Aim of the exercise
Only one stretch of the records below should be repeated. It starts with the line containing "Open the Cabinet" and goes on through the line containing "994x800 pixels.", exactly as written.

-- Opening Marker --

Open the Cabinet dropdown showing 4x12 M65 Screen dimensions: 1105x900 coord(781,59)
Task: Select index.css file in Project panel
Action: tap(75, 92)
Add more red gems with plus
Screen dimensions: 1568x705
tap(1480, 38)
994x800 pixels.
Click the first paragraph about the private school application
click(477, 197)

-- Closing Marker --
-- Opening Marker --

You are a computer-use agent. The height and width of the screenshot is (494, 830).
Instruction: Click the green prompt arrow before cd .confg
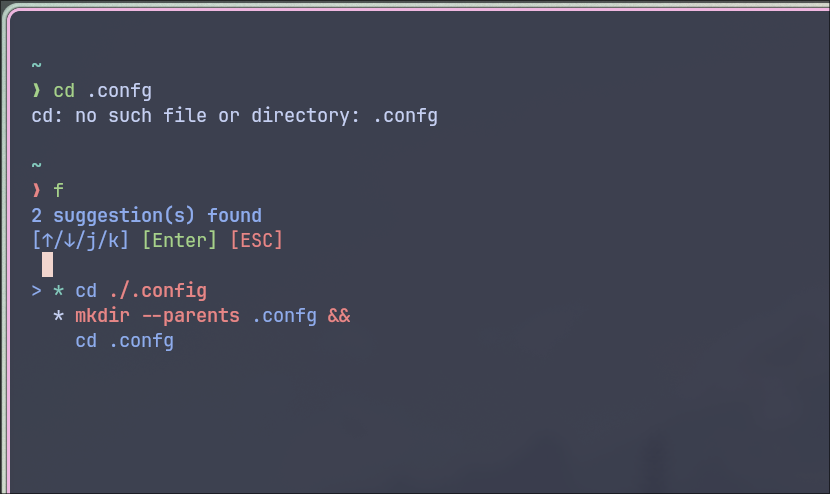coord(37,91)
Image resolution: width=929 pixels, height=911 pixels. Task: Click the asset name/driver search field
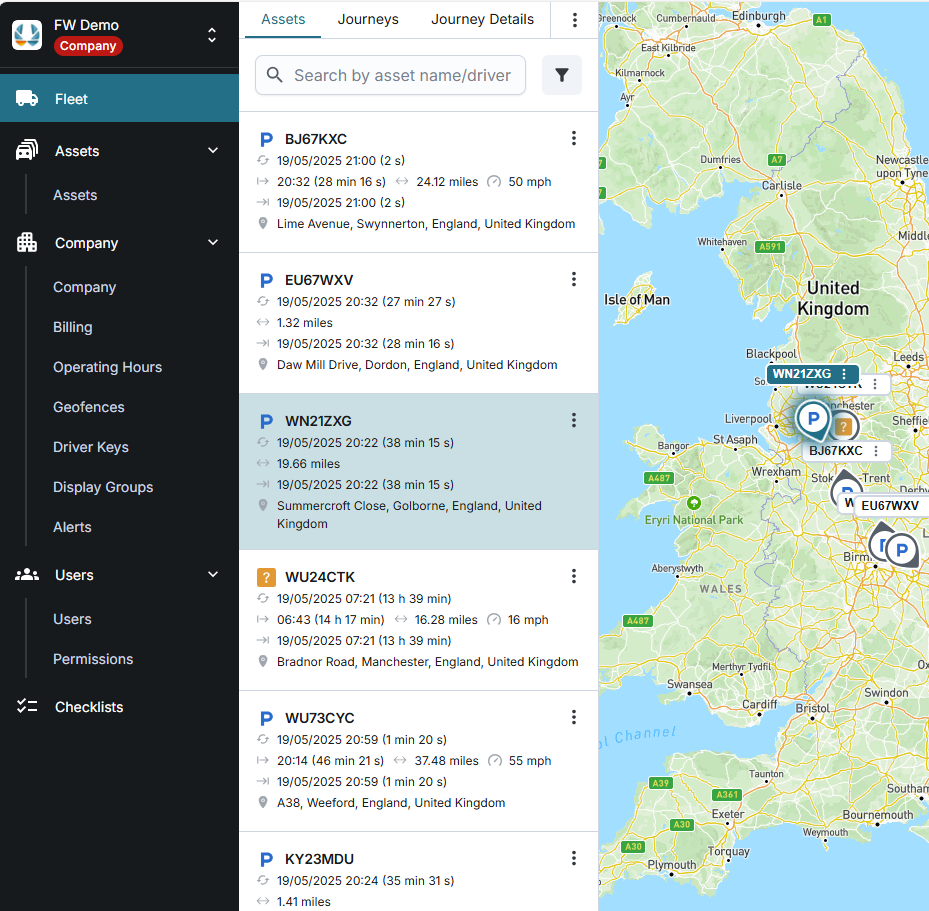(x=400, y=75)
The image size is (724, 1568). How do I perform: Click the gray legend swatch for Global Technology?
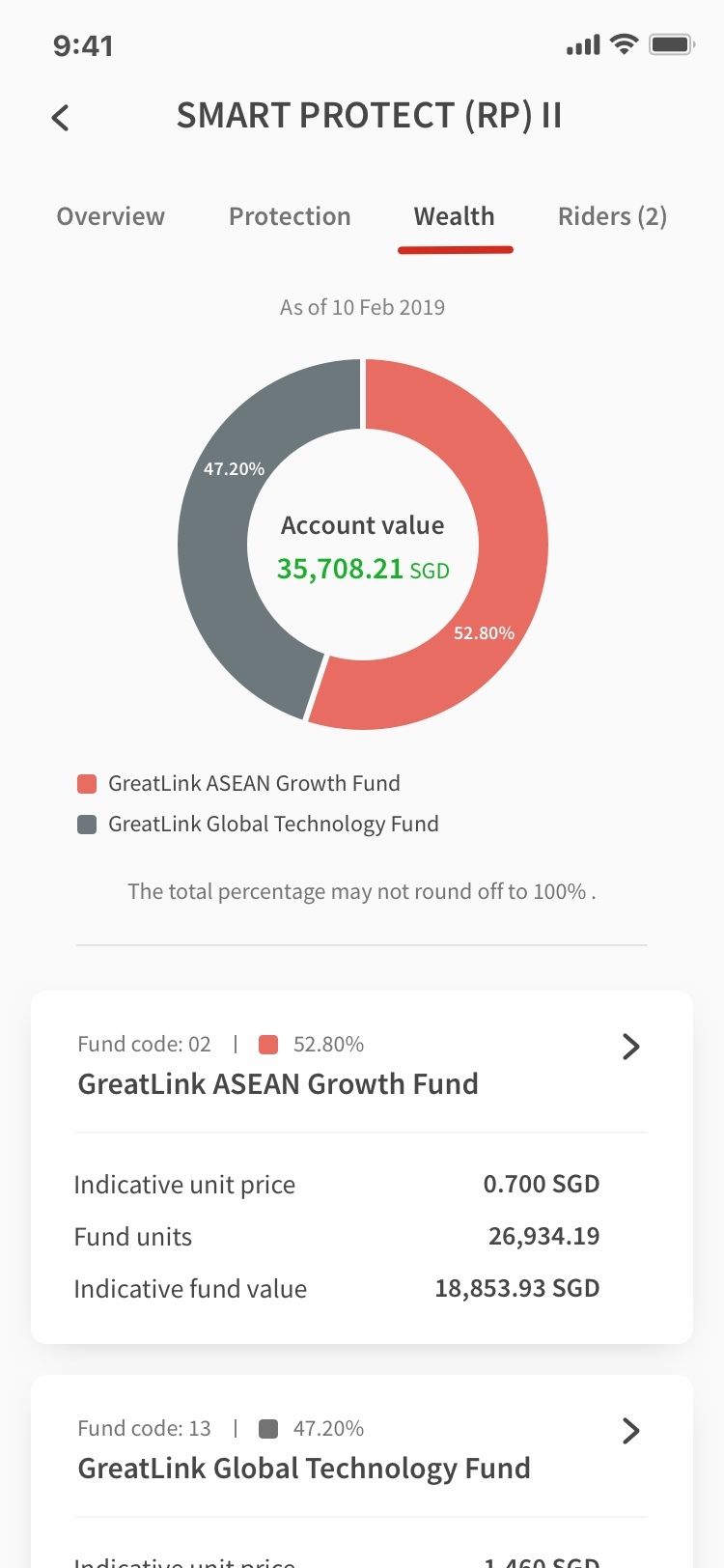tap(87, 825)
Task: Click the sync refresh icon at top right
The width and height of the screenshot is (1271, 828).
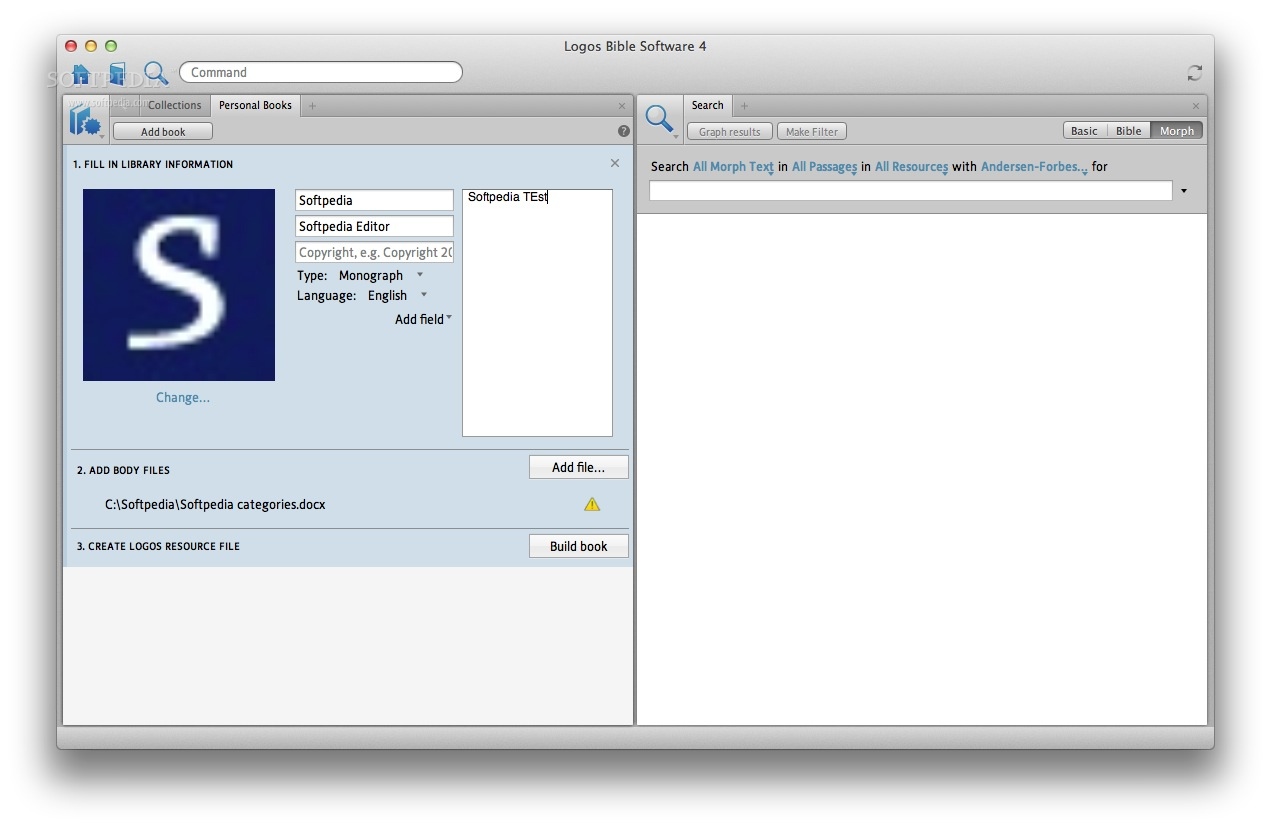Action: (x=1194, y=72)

-- Closing Marker --

Answer to this task
Open the Cabinet dropdown showing 4x12 M65 Screen dimensions: 1105x900 coord(781,59)
Task: Select index.css file in Project panel
Action: tap(75, 92)
Add more red gems with plus
Screen dimensions: 1568x705
tap(1480, 38)
994x800 pixels.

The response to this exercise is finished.